YOUR TASK: Quote only the lines that start at the line with "The image size is (1400, 854)." and run to the end of the entries; omit the pictures.

THE RECORDS:
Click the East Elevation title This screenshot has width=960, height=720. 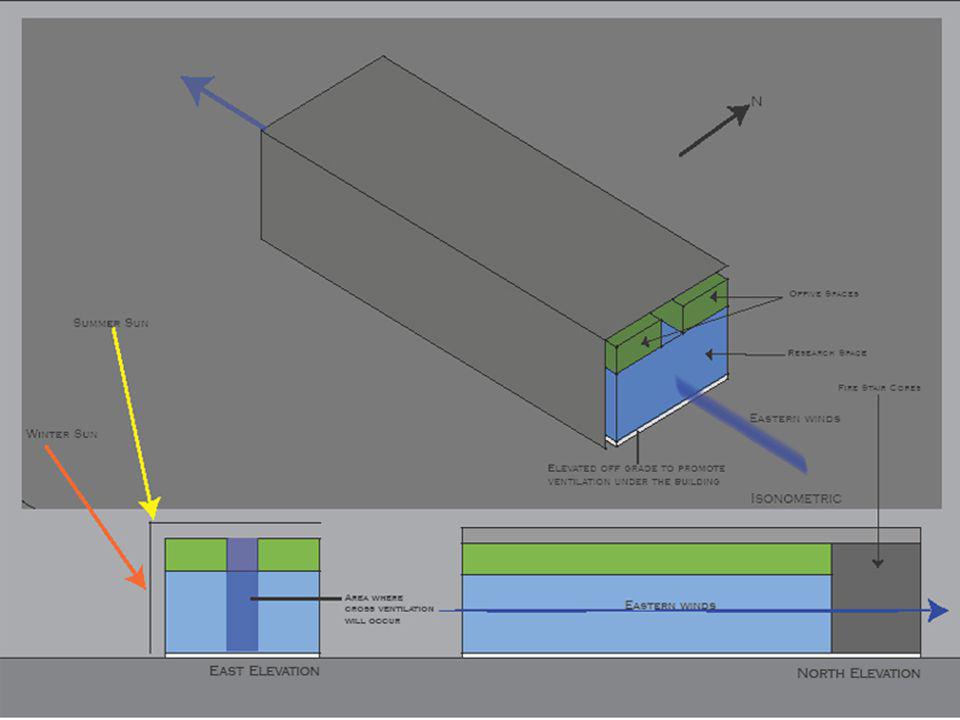pyautogui.click(x=264, y=671)
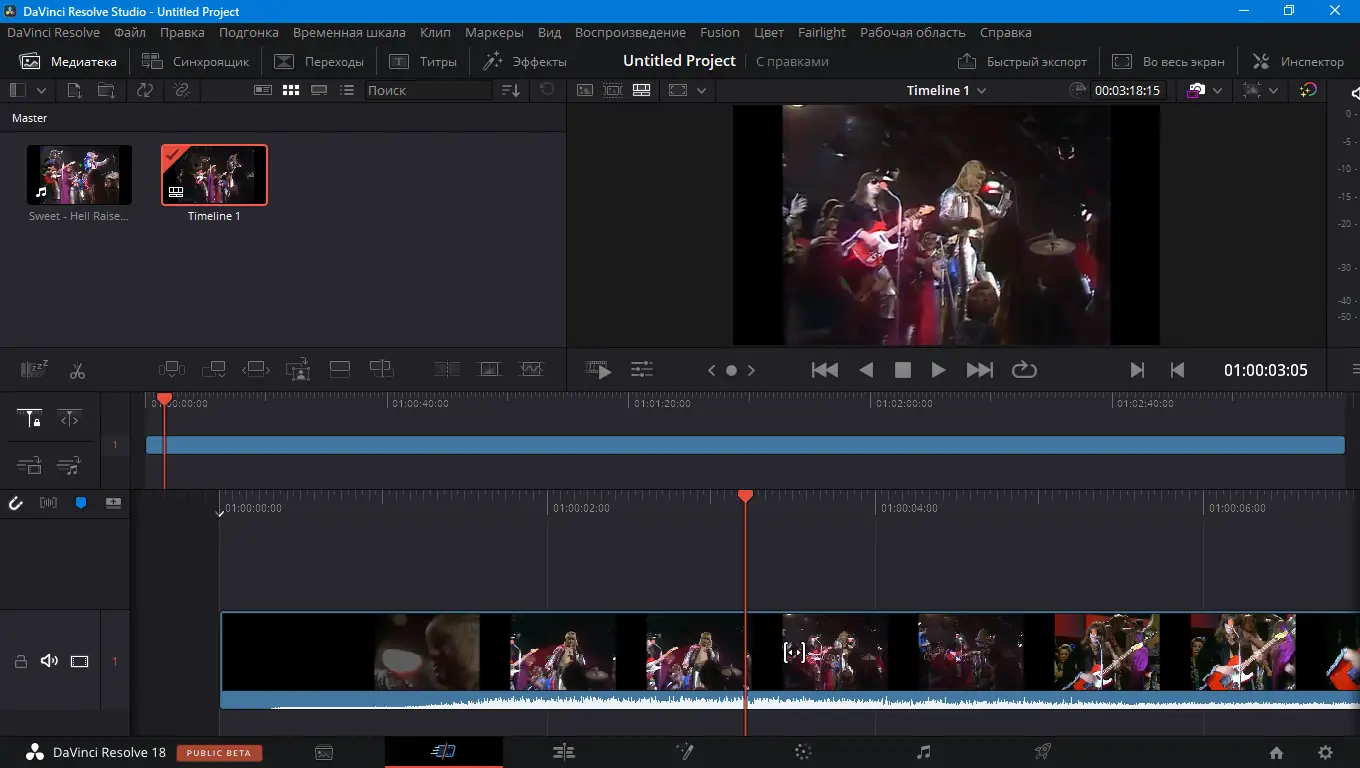This screenshot has height=768, width=1360.
Task: Click the loop playback icon
Action: [x=1024, y=370]
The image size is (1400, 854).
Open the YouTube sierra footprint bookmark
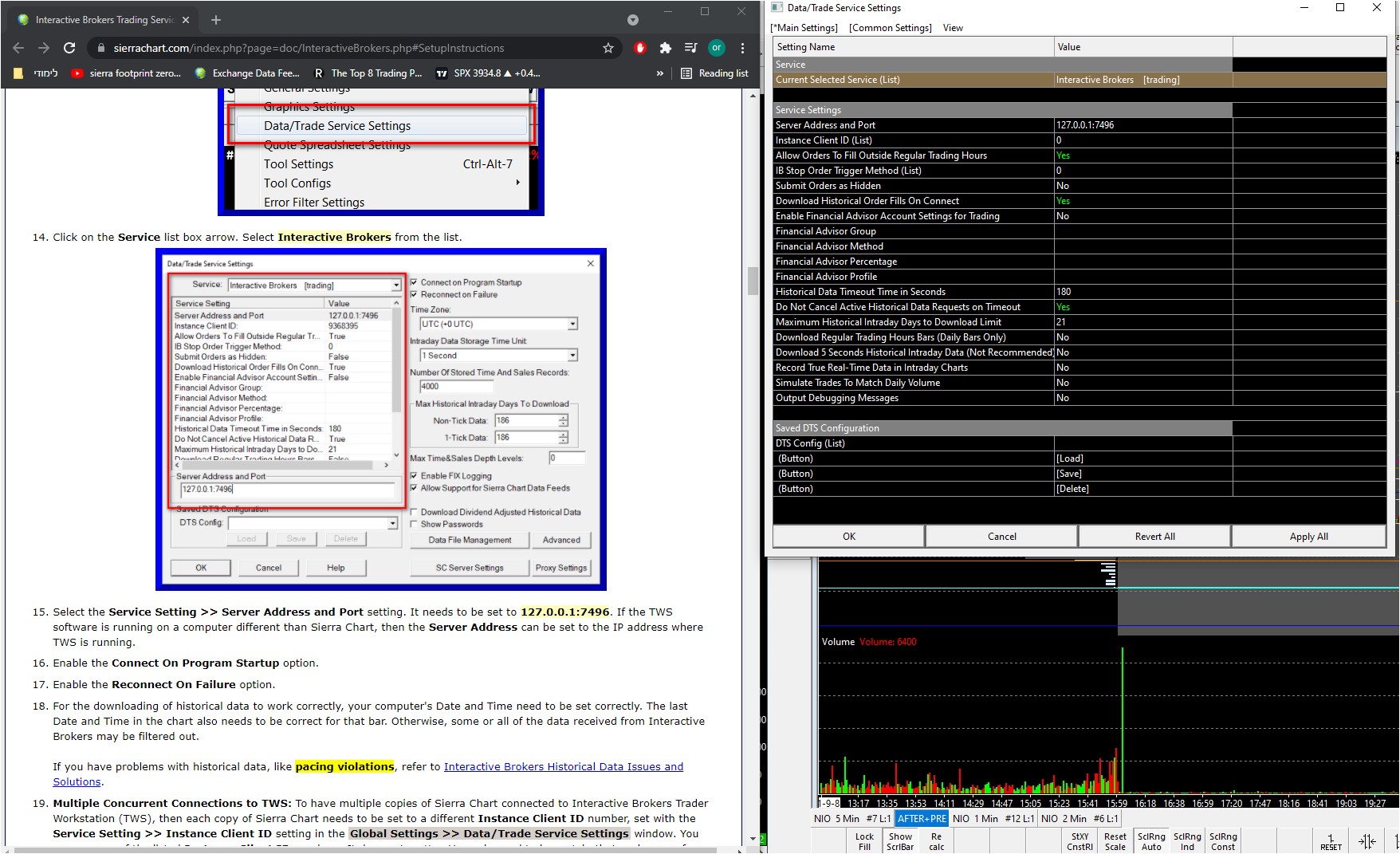tap(126, 73)
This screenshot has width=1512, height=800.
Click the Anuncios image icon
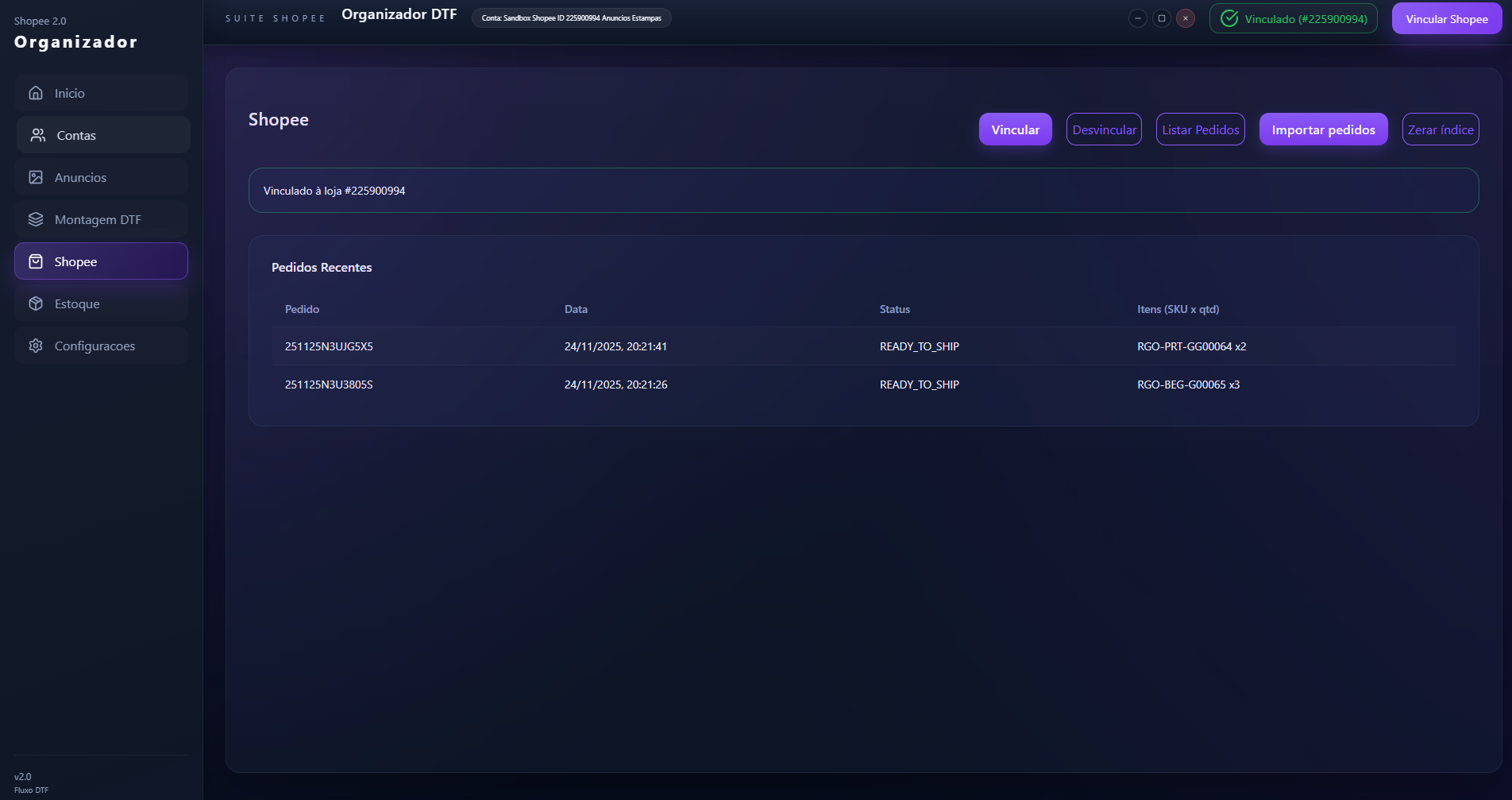click(36, 177)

ANSWER TO THIS EXERCISE:
The image size is (1400, 854).
Open the YouTube sierra footprint bookmark
tap(126, 73)
This screenshot has width=1512, height=800.
Click the Anuncios image icon
click(36, 177)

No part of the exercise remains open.